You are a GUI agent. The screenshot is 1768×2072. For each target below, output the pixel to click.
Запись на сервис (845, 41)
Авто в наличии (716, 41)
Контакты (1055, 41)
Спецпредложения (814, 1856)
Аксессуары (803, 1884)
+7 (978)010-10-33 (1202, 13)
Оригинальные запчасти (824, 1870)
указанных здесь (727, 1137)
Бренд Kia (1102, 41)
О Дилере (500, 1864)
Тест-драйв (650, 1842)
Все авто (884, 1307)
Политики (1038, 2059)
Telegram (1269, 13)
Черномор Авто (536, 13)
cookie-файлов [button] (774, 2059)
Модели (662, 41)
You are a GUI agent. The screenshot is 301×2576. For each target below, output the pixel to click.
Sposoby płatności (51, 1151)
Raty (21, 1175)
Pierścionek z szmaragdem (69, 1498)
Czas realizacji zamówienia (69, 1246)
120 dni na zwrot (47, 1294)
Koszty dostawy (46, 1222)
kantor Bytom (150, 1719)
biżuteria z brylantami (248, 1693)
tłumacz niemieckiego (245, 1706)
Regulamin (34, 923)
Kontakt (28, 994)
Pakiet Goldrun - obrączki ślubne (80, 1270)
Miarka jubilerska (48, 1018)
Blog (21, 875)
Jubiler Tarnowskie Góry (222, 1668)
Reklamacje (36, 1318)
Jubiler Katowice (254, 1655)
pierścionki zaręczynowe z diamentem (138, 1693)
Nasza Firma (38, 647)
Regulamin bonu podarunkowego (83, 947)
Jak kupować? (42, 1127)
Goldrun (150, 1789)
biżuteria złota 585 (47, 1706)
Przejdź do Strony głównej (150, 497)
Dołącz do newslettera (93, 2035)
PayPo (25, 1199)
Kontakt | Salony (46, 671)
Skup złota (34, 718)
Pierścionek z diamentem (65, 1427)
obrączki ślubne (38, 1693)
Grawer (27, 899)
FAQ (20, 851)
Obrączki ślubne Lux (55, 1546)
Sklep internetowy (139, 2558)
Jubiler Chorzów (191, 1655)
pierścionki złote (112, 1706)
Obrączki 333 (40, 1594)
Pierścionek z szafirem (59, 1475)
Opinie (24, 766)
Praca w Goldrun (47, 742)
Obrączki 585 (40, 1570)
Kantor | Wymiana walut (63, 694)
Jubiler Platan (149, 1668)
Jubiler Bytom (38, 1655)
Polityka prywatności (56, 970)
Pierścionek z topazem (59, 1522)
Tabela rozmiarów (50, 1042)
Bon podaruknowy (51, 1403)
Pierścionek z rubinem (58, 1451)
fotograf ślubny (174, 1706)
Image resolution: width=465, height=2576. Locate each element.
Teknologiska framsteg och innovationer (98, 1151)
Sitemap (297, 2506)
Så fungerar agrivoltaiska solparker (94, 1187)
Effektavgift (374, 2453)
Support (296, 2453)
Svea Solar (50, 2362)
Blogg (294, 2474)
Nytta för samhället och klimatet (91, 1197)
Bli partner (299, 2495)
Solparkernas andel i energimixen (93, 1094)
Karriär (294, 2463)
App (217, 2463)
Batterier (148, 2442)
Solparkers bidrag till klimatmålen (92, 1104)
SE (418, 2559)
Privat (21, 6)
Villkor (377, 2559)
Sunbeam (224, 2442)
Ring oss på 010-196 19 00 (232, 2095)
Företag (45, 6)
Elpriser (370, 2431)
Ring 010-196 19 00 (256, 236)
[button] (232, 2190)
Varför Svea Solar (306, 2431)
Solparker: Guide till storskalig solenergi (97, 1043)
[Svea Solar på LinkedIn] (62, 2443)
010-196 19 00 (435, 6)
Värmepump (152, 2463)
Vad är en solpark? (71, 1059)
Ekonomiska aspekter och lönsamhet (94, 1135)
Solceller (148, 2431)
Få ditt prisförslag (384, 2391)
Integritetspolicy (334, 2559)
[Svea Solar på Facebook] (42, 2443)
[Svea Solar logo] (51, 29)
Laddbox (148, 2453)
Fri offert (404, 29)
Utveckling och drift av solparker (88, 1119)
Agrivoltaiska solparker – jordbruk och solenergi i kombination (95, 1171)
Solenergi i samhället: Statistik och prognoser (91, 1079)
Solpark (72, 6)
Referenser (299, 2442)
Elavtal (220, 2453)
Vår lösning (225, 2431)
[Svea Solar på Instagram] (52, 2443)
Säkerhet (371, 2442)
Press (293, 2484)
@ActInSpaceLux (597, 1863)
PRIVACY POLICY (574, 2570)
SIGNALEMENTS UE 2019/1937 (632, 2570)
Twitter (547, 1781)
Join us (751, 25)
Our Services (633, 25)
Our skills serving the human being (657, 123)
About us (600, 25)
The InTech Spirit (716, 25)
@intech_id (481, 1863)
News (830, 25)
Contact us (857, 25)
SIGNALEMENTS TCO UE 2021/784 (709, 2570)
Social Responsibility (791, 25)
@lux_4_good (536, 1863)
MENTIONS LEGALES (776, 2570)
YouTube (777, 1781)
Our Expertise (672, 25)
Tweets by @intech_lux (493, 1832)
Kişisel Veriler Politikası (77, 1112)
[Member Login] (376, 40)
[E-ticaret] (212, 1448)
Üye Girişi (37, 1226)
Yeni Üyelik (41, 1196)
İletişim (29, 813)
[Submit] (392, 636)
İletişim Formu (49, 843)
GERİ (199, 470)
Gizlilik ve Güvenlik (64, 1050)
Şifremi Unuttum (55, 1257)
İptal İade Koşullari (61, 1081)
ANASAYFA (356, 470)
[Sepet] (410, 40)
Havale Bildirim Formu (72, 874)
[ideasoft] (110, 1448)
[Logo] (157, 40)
· · · ·
(Brief): In the records above, how many lines contain the string "pierścionki"? State that number only.

(Your solution): 2